AWS open source news and updates #80
September 6th, 2021 - Instalment #80
Newsletter #80.
So what delights does #80 of this newsletter offer this week? We have plenty of new open source projects, such as aws-o11y-recipes (observability recipes), dassana-io (contextual alerts), sgCheckup (security), aws-lambda-scheduler (developer tool to simplify scheduling of AWS Lambda functions), aacli (AWS cli authentication/SSO) as well as Terraform modules and AWS open source solutions covering Hugging Face, reporting on your AWS accounts and more.
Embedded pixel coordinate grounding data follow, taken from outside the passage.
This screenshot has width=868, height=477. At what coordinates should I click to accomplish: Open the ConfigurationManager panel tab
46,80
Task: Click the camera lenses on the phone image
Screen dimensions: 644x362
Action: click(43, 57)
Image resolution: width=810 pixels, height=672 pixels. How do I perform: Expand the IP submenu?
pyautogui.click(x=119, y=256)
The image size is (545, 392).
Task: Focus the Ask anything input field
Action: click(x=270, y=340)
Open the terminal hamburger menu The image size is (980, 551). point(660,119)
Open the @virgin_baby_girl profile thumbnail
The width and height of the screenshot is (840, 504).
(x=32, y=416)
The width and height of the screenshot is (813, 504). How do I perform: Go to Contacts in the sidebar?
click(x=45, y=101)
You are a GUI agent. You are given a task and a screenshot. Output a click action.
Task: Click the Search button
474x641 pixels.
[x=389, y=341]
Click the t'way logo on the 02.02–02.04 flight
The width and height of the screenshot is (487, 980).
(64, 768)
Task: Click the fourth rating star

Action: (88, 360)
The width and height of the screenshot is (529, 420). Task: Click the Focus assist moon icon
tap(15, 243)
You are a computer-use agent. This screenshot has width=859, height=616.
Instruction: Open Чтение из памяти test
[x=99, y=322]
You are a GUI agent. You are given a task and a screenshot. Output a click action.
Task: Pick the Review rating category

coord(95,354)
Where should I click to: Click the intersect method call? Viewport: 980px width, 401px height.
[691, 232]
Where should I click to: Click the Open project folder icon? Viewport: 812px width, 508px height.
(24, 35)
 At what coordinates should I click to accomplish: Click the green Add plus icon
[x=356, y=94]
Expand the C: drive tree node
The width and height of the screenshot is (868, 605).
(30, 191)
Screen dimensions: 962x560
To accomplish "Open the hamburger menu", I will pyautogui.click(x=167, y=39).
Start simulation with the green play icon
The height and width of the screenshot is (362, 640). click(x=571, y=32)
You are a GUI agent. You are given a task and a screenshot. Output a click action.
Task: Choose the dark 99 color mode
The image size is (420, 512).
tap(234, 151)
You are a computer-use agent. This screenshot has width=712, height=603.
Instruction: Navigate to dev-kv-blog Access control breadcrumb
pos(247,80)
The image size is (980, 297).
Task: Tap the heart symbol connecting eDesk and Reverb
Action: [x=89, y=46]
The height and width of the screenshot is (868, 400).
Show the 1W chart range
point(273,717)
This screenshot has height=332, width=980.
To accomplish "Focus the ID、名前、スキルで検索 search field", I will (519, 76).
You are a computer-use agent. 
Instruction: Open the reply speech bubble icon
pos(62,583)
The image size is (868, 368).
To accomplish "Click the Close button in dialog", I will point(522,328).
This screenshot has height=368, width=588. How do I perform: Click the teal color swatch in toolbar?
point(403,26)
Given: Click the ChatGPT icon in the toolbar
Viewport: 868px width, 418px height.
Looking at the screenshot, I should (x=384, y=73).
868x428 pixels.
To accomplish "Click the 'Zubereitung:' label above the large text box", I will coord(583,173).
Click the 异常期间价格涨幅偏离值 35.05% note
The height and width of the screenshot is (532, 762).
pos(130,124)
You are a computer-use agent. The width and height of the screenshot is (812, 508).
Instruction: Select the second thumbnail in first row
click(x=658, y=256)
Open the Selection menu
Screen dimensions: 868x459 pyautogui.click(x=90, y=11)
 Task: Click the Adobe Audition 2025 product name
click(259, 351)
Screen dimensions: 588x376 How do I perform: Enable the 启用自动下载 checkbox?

If you are more interesting in blog posts covering open source topics, we have posts from the AWS and community covering OpenSearch, GraphQL, Flutter, Apache Airflow, Debezium, Apache Kafka, Kubernetes, Packer, OpenTelemetry and many more. We also have a round up of posts covering last weeks GA announcement of Grafana.
Job of the week
Principal Developer Advocate - Java Specialist
A new opening in my team has come up, for anyone in the Cambridge/Boston area in the US. As a Principal Developer Advocate in the AWS Developer Relations organisation, you will work to earn trust with Enterprise developers and the broader Java community through your technical leadership and expertise. This is a high-impact role that’s well-suited to someone with domain-specific technical experience that enjoys sharing what they have learned in order to help users solve their technical issues and overcome any challenges they face. You will have the ability to influence and educate customers at every stage of their experience with technologies such as OpenJDK, Serverless, Containers, DevOps tools and more.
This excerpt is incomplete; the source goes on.